Auburn lands junior-college scoring guard Abdul Bashir over top rivals

NJCAA Basketball · By Marcus Chen · June 25, 2026
Auburn lands junior-college scoring guard Abdul Bashir over top rivals

Auburn beat out Ole Miss, Memphis, Alabama, UCLA and Texas A&M for Abdul Bashir, a 6-foot-7 combo guard from Omaha, Nebraska who turned a huge junior-college scoring season at Casper into a high-major commitment. Bashir averaged 27.2 points per game, led NJCAA Division I with 131 made three-pointers and gave Bruce Pearl a backcourt scorer with a track record of piling up points in bunches.

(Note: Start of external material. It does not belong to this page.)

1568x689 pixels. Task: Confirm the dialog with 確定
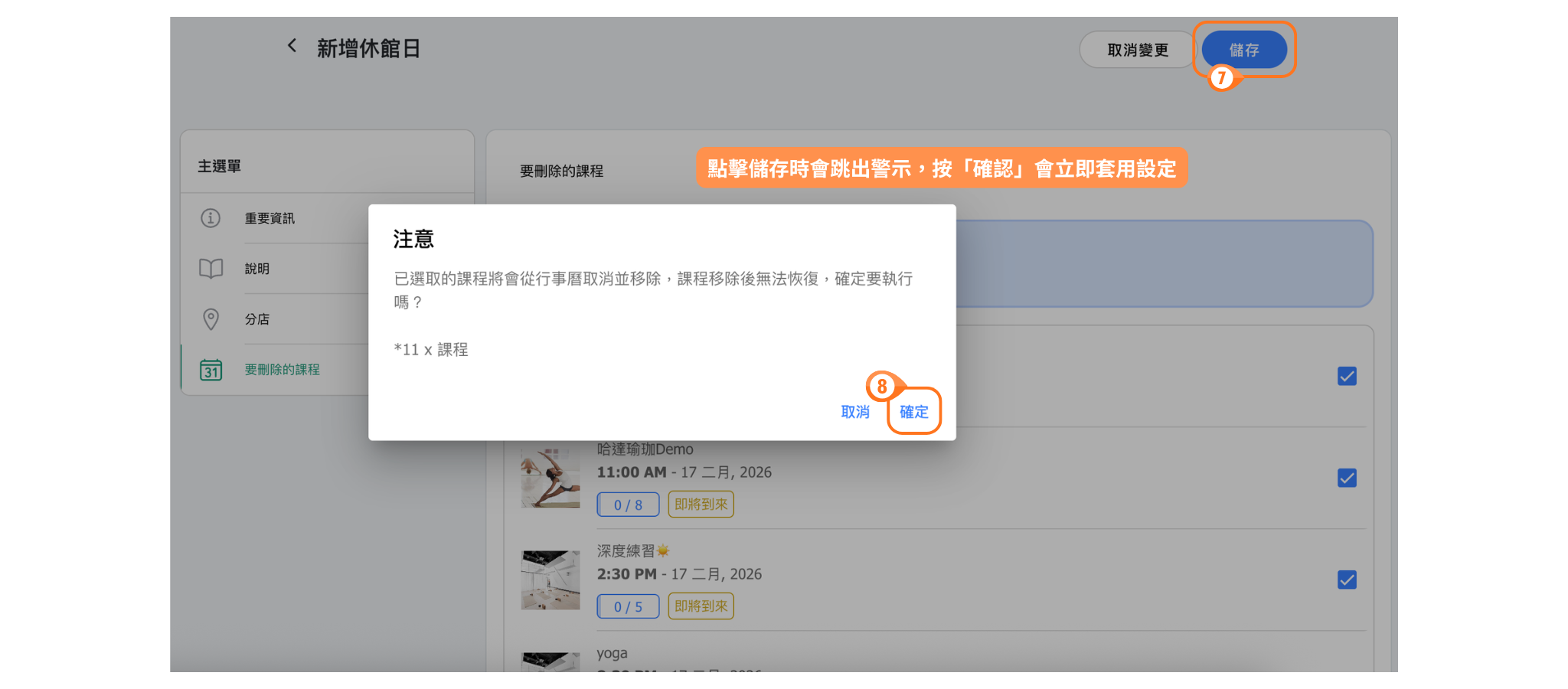(x=913, y=412)
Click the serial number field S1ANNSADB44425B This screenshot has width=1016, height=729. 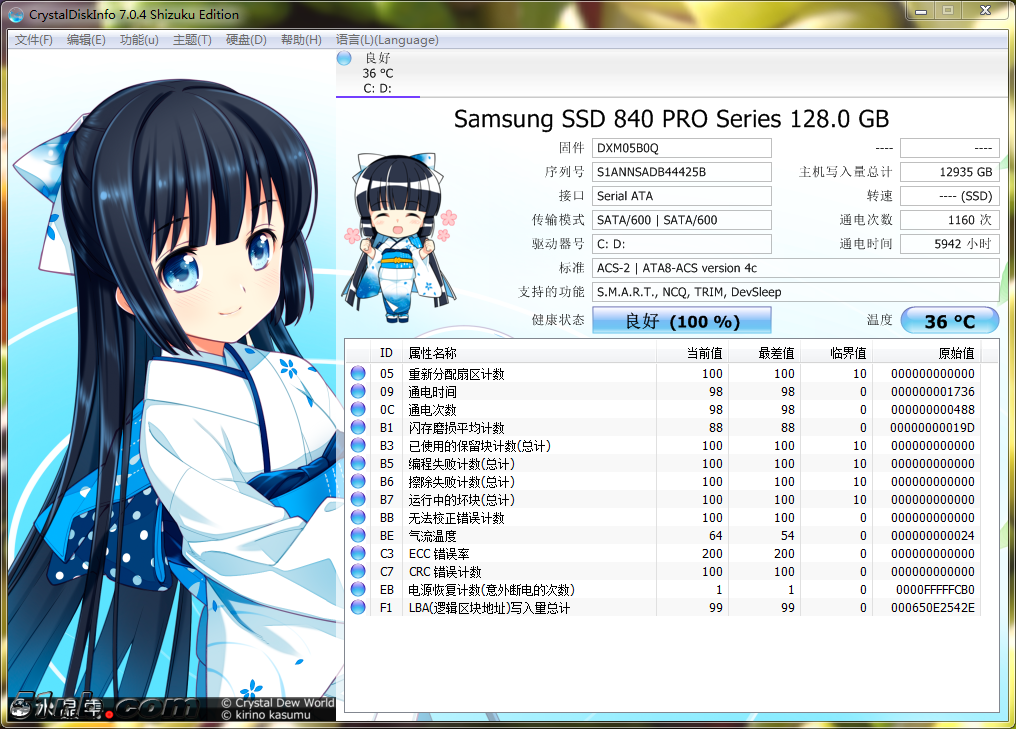tap(682, 172)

The commitment came after an official visit to Auburn and was announced through Joe Tipton on social media. It followed a process that never stayed regional for long. Auburn had to hold off a crowded list of power-conference programs, and Bashir’s board also included Nebraska and Texas A&M before he made his decision. Auburn later signed him on April 16, 2025.

AI-generated illustration
AI-generated illustration

What separated Bashir was the scoring profile. Auburn’s roster bio listed him as a 2024-25 NJCAA Division I second-team All-American, and the numbers explain why the Tigers moved fast. He posted 27.2 points, 3.8 rebounds and 4.2 assists per game at Casper, shot 41.4 percent from the floor, 36.8 percent from three and 87.7 percent at the line, and hit 131 threes. He also delivered four 40-point games, including a career-high 49 against Laramie County Community College on Feb. 28, 2025.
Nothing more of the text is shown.